EXTRAIT PROPOSÉ:

━━━

De plus en plus d’entreprises font appel à des travailleurs étrangers temporaires afin de combler la pénurie de main-d’œuvre qualifiée et expérimentée.

28 octobre 2014
Jacques Rousse, CRIA et Stéphane Duval

Au cours des dernières années, le nombre de travailleurs étrangers temporaires au Canada n’a cessé de croître. Selon les statistiques publiées par Citoyenneté et Immigration Canada en octobre 2012, ce nombre est passé d’environ 100 000 en 1988 à plus de 330 000 en 2013.

Le 20 juin dernier, le gouvernement canadien a décidé de resserrer les règles applicables aux employeurs qui recourent aux services de travailleurs étrangers temporaires. Le ministre de l’Emploi et du Développement social et le ministre de la Citoyenneté et de l’Immigration ont en effet mis en place une réforme sans précédent du Programme des travailleurs étrangers temporaires (PTÉT).

En tant qu’employeur, il est primordial de connaître vos obligations afin de mesurer l’impact de cette réforme sur votre entreprise; tout manquement pourrait avoir de sérieuses conséquences pour votre entreprise, ses administrateurs ainsi que ses dirigeants.

Voici donc, dans un premier temps, un résumé de la réforme ainsi que des obligations auxquelles vous êtes soumis à titre d’employeur, et dans un second temps, un éclairage surles conséquences de leur non-respect.

RÉFORME

L’objectif de cette réforme est de recourir aux travailleurs étrangers temporaires en dernier ressort, pour combler temporairement les graves pénuries de main-d’œuvre lorsqu’on ne trouve pas de travailleurs canadiens qualifiés[1].

Le gouvernement québécois, qui partage cet objectif, note toutefois qu’il faut demeurer vigilant et s’assurer que les mesures en question n’auront pas d’impacts négatifs pour l’économie du Québec[2]. D’ailleurs, les représentants des industries de l’agroalimentaire et de la restauration redoutent déjà les conséquences potentielles d’une telle réforme[3].

Il est important de noter que les représentants du gouvernement québécois négocient actuellement l’application des modifications annoncées avec leurs homologues fédéraux.

Il en résulte donc que la majorité des modifications ne sont pas encore applicables au Québec (à l’exception des frais de traitement et des formulaires).

Voici un résumé des modifications telles qu’annoncées par les deux ministres[4] et qui sont en vigueur dans les autres provinces.

━━━

DONNÉES FOURNIES:

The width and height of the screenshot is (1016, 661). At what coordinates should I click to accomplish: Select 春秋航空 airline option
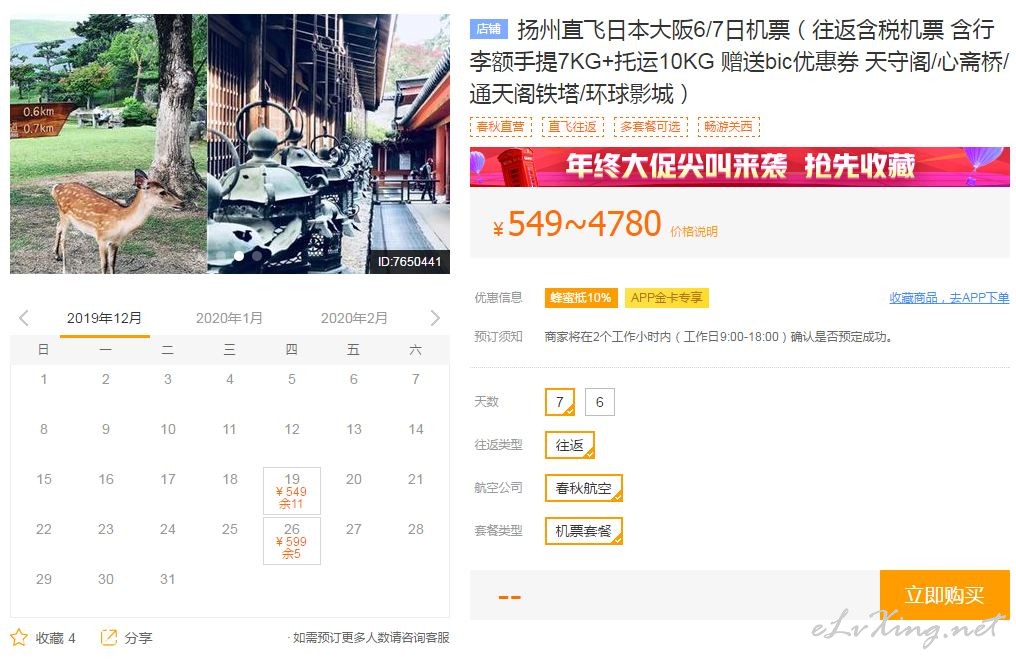click(x=584, y=488)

━━━

TÂCHE DEMANDÉE 1:
Répondez à ces questions sur l'extrait consacré aux travailleurs étrangers temporaires :
(a) À quelle date le gouvernement canadien a-t-il décidé de resserrer les règles visant les employeurs ?
(b) Quelles industries redoutent déjà les conséquences de la réforme ?
(c) Quelles modifications s'appliquent déjà au Québec ?
TÂCHE DEMANDÉE 2: Reprenez l'extrait sur la réforme du programme des travailleurs étrangers temporaires et poursuivez-le à partir de sa dernière phrase.
Les données n'ont aucun rapport avec l'extrait.

RÉSULTAT ATTENDU 1:
(a) Le 20 juin.
(b) L'agroalimentaire et la restauration.
(c) Les frais de traitement et les formulaires.

RÉSULTAT ATTENDU 2:
Cette réforme est basée sur les trois axes principaux suivants :

  1. Limiter l’accès aux travailleurs étrangers temporaires afin que les emplois soient d’abord offerts aux Canadiens

    Le critère de classification des emplois pour le PTÉT a changé. Auparavant, le niveau de compétence des emplois était déterminé selon la Classification nationale des professions. Maintenant, le salaire est utilisé afin de déterminer le niveau de compétence requis ainsi que les conditions du marché du travail local. Ainsi, les travailleurs dont le salaire est inférieur au salaire médian provincial sont considérés comme des travailleurs à rémunération peu élevée. Ceux dont le salaire offert est supérieur au salaire médian sont considérés comme des travailleurs à rémunération élevée.

    De plus, l’avis relatif au marché du travail permettant d’évaluer les employeurs qui cherchent à embaucher des travailleurs étrangers a été remplacé par une Étude d’impact sur le marché du travail (ÉIMT). Cette analyse est plus rigoureuse. En effet, les employeurs doivent dorénavant fournir des renseignements sur le nombre de Canadiens ou de résidents permanents ayant soumis leurs candidatures ainsi que le nombre d’entre eux qui ont obtenu une entrevue. Ils doivent également étayer les motifs pour lesquels ils n’ont pas été embauchés.

    De plus, les employeurs doivent attester qu’ils savent qu’ils ne peuvent mettre à pied ou réduire les heures des travailleurs canadiens s’ils emploient des travailleurs étrangers.

    Parmi les employeurs qui demandent une ÉIMT, ceux qui ont plus de 10 employés doivent respecter une limite de 10 % de travailleurs étrangers temporaires à rémunération peu élevée. Un délai de deux ans est alloué aux employeurs qui dépassent actuellement ce taux pour s’y conformer (en 2013, 31 000 travailleurs au salaire minimum ont été embauchés au moyen de ce programme, avec l’adoption de ces diverses modifications, le gouvernement fédéral souhaite réduire ce nombre de moitié d’ici trois ans[5]).

    La durée d’une ÉIMTsera également réduite de deux ans à un an pour les travailleurs étrangers temporaires occupant des emplois à rémunération peu élevée. Dans le même sens, la période cumulative pendant laquelle les travailleurs étrangers temporaires occupant des emplois à rémunération peu élevée auront le droit de rester au Canada sera réduite.

    De plus, dans les régions où le taux de chômage dépasse la moyenne nationale (6 %), il sera interdit d’embaucher des travailleurs étrangers temporaires pour pourvoir à des postes à faible rémunération.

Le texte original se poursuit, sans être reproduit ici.